Pelo ardor da tarde, o calor era abrasador. O rosto tisnado do comerciante reluzia de suor. A canícula era insuportável. Sufocado, o homem apeia-se e saboreia a sombra acolhedora do jerico. O alquilador, que o acompanhava, energicamente, repostou: – Eu aluguei-lhe o burro, mas não sua sombra… Se goza o sombreado, terá que negociar… atónico, o negociante, retruca iracundo: – Ora essa! Quem aluga o burro, aluga também sua sombra!
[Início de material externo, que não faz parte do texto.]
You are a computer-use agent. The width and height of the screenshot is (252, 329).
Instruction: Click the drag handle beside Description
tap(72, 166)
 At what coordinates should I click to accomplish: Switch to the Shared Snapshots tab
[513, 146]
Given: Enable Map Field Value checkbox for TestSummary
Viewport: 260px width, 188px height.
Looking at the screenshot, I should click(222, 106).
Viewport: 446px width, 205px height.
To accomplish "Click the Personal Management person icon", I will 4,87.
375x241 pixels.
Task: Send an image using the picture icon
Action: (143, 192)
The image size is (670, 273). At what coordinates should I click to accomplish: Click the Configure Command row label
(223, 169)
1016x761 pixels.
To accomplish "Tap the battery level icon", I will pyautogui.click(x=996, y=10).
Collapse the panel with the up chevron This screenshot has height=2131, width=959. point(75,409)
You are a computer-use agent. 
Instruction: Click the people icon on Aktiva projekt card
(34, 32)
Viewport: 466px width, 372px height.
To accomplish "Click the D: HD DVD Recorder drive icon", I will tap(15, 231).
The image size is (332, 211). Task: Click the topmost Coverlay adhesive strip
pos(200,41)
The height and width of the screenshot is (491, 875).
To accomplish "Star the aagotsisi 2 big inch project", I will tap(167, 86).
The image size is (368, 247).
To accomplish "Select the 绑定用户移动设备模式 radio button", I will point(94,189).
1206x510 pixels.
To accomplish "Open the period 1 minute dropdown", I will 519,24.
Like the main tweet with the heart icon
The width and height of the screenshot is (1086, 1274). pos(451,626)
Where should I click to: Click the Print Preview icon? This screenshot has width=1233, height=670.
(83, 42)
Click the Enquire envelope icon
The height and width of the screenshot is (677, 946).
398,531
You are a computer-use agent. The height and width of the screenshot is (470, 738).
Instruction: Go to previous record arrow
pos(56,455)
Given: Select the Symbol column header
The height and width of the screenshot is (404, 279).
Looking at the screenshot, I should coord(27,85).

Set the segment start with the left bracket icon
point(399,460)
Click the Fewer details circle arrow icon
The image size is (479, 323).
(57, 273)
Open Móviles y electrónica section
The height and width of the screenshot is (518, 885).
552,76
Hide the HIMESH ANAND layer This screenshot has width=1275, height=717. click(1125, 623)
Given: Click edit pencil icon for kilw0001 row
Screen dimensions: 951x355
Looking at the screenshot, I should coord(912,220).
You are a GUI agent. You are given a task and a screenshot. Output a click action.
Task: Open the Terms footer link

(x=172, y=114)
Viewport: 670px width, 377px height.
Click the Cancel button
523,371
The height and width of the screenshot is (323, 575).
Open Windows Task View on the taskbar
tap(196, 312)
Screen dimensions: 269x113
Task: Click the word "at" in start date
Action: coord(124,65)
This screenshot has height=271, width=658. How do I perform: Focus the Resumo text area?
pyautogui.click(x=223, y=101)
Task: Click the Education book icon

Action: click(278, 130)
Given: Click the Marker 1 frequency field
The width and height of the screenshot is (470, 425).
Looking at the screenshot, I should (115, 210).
Estavam na absurda altercação, quando… Demóstenes aparta-se do púlpito; compõe a prega da túnica; desce, paulatino, o palanque; simula ausentar-se, como aparenta maestro, concluída a sinfonia.
A multidão curiosa cresce e em uníssono, reclama, gesticula, delira: – Queremos saber o fim da história!… Morosamente, o estadista, galga o estreito estrado; acerca-se do ambão e de semblante sombrio, diz: – Ao expor os interesses de Atenas, estavam enfastiados; agora, que conto a história dum asno, acordais!…interessa-vos mais as aventuras de um jumento que o destino da Pátria!…
Muitas vezes, povo e alguns políticos, animam-se mais com questões de lana-caprina, do que assuntos importantes para a nação e benefícios para – trabalhadores, reformados e, ainda, para os infelizes que não auferem qualquer rendimento.